(Problem): Begin the copy at the line that contains "Task: Select the Vadnais Heights city cell", end it at the last line of the entries below, keep every word exact, and include no pictures.

Stored data:
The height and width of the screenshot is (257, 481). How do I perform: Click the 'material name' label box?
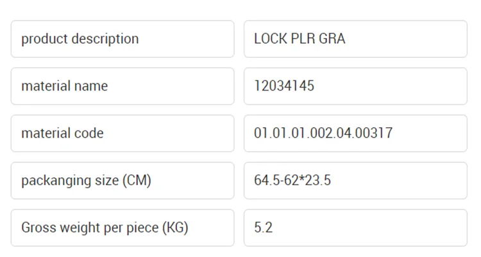[122, 86]
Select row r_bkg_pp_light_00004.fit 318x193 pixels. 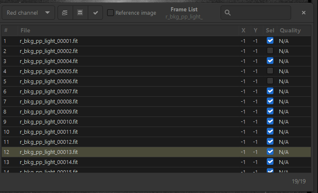(49, 61)
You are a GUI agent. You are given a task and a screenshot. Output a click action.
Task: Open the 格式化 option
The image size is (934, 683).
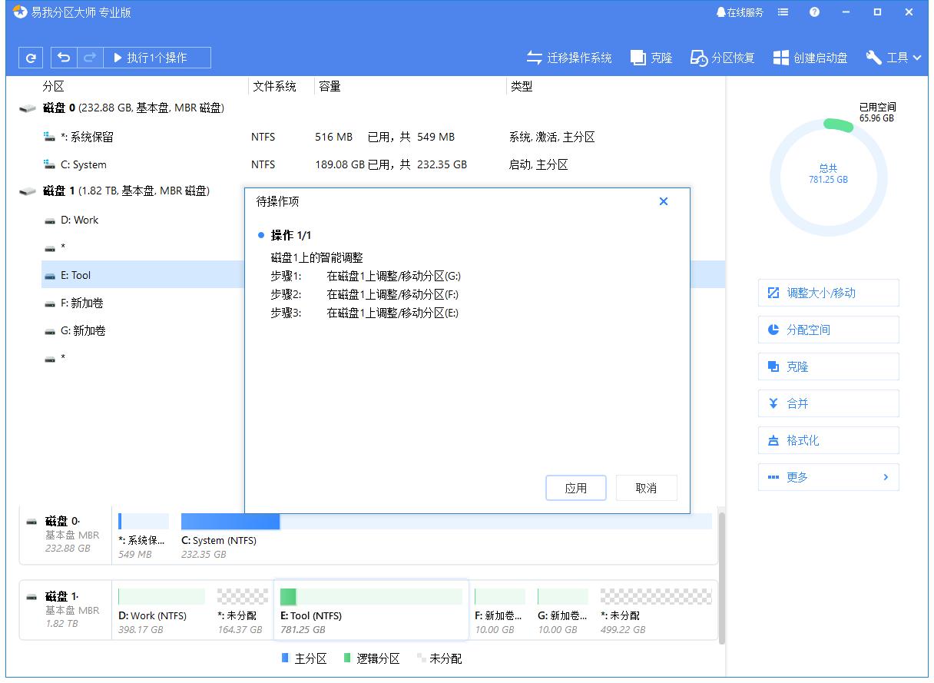pyautogui.click(x=828, y=440)
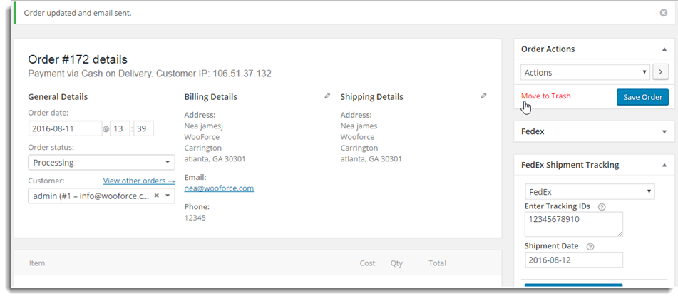Click the apply action arrow button
678x299 pixels.
[x=660, y=72]
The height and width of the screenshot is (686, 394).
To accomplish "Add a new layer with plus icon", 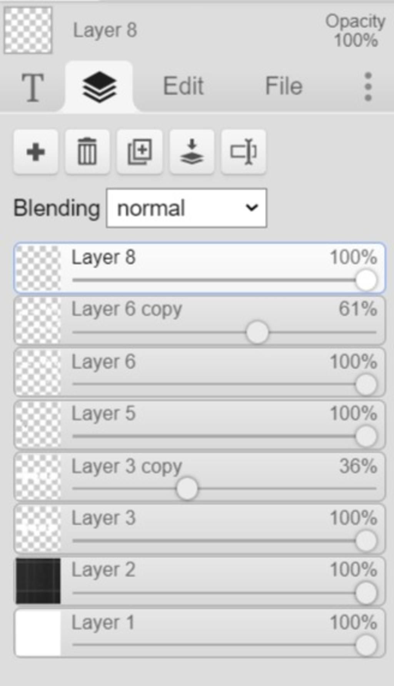I will [x=36, y=152].
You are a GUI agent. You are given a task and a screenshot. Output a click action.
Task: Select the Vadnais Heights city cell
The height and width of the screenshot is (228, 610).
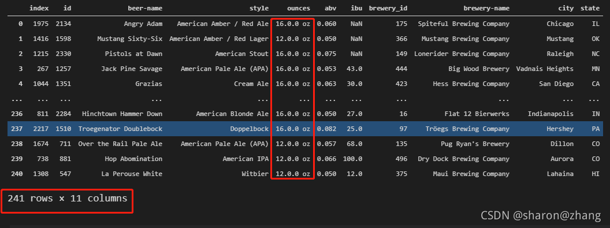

(Exercise response):
Task: Select the Vadnais Heights city cell
The height and width of the screenshot is (228, 610).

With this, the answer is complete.